**What the task asks:** All of the data is to be set down again without any alteration.

**Recorded information:**

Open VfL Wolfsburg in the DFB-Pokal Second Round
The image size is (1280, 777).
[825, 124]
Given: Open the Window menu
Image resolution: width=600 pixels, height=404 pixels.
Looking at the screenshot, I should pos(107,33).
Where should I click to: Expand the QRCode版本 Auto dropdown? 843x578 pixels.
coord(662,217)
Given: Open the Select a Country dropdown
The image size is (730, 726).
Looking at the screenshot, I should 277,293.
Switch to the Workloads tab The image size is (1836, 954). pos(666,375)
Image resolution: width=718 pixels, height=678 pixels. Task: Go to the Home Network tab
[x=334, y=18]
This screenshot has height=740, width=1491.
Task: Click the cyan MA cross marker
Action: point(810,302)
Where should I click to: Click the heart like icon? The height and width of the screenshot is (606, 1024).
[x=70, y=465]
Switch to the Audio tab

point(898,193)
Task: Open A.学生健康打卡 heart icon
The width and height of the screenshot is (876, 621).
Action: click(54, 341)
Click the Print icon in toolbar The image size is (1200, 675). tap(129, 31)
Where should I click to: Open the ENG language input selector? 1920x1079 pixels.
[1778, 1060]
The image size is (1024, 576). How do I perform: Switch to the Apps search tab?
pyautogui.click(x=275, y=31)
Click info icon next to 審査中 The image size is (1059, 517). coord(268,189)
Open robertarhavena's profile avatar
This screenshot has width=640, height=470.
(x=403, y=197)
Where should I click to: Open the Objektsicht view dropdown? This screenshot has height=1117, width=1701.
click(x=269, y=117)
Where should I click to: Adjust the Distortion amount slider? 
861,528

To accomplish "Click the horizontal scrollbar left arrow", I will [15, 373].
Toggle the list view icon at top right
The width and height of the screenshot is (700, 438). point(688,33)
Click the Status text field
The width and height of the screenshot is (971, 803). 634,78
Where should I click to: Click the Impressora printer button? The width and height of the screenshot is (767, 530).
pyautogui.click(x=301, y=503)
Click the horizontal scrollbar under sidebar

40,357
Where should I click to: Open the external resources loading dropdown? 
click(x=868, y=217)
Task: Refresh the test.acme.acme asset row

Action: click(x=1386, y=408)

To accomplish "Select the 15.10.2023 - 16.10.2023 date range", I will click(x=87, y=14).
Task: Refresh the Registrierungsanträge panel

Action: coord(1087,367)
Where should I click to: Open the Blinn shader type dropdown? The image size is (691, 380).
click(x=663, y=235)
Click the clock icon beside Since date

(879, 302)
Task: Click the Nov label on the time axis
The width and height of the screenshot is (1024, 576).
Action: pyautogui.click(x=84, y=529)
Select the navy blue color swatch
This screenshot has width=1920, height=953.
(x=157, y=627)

**Response below:**
Open VfL Wolfsburg in the DFB-Pokal Second Round
The image size is (1280, 777).
[825, 124]
Given: Open the Window menu
Image resolution: width=600 pixels, height=404 pixels.
Looking at the screenshot, I should pos(107,33).
Where should I click to: Expand the QRCode版本 Auto dropdown? 843x578 pixels.
coord(662,217)
Given: Open the Select a Country dropdown
The image size is (730, 726).
Looking at the screenshot, I should 277,293.
Switch to the Workloads tab The image size is (1836, 954). pos(666,375)
Image resolution: width=718 pixels, height=678 pixels. Task: Go to the Home Network tab
[x=334, y=18]
This screenshot has height=740, width=1491.
Task: Click the cyan MA cross marker
Action: point(810,302)
Where should I click to: Click the heart like icon? The height and width of the screenshot is (606, 1024).
[x=70, y=465]
Switch to the Audio tab

point(898,193)
Task: Open A.学生健康打卡 heart icon
The width and height of the screenshot is (876, 621).
Action: click(54, 341)
Click the Print icon in toolbar The image size is (1200, 675). tap(129, 31)
Where should I click to: Open the ENG language input selector? 1920x1079 pixels.
[1778, 1060]
The image size is (1024, 576). How do I perform: Switch to the Apps search tab?
pyautogui.click(x=275, y=31)
Click info icon next to 審査中 The image size is (1059, 517). coord(268,189)
Open robertarhavena's profile avatar
This screenshot has width=640, height=470.
(x=403, y=197)
Where should I click to: Open the Objektsicht view dropdown? This screenshot has height=1117, width=1701.
click(x=269, y=117)
Where should I click to: Adjust the Distortion amount slider? 
861,528

To accomplish "Click the horizontal scrollbar left arrow", I will [15, 373].
Toggle the list view icon at top right
The width and height of the screenshot is (700, 438). point(688,33)
Click the Status text field
The width and height of the screenshot is (971, 803). 634,78
Where should I click to: Click the Impressora printer button? The width and height of the screenshot is (767, 530).
pyautogui.click(x=301, y=503)
Click the horizontal scrollbar under sidebar

40,357
Where should I click to: Open the external resources loading dropdown? 
click(x=868, y=217)
Task: Refresh the test.acme.acme asset row

Action: click(x=1386, y=408)

To accomplish "Select the 15.10.2023 - 16.10.2023 date range", I will click(x=87, y=14).
Task: Refresh the Registrierungsanträge panel

Action: coord(1087,367)
Where should I click to: Open the Blinn shader type dropdown? The image size is (691, 380).
click(x=663, y=235)
Click the clock icon beside Since date

(879, 302)
Task: Click the Nov label on the time axis
The width and height of the screenshot is (1024, 576).
Action: pyautogui.click(x=84, y=529)
Select the navy blue color swatch
This screenshot has width=1920, height=953.
(x=157, y=627)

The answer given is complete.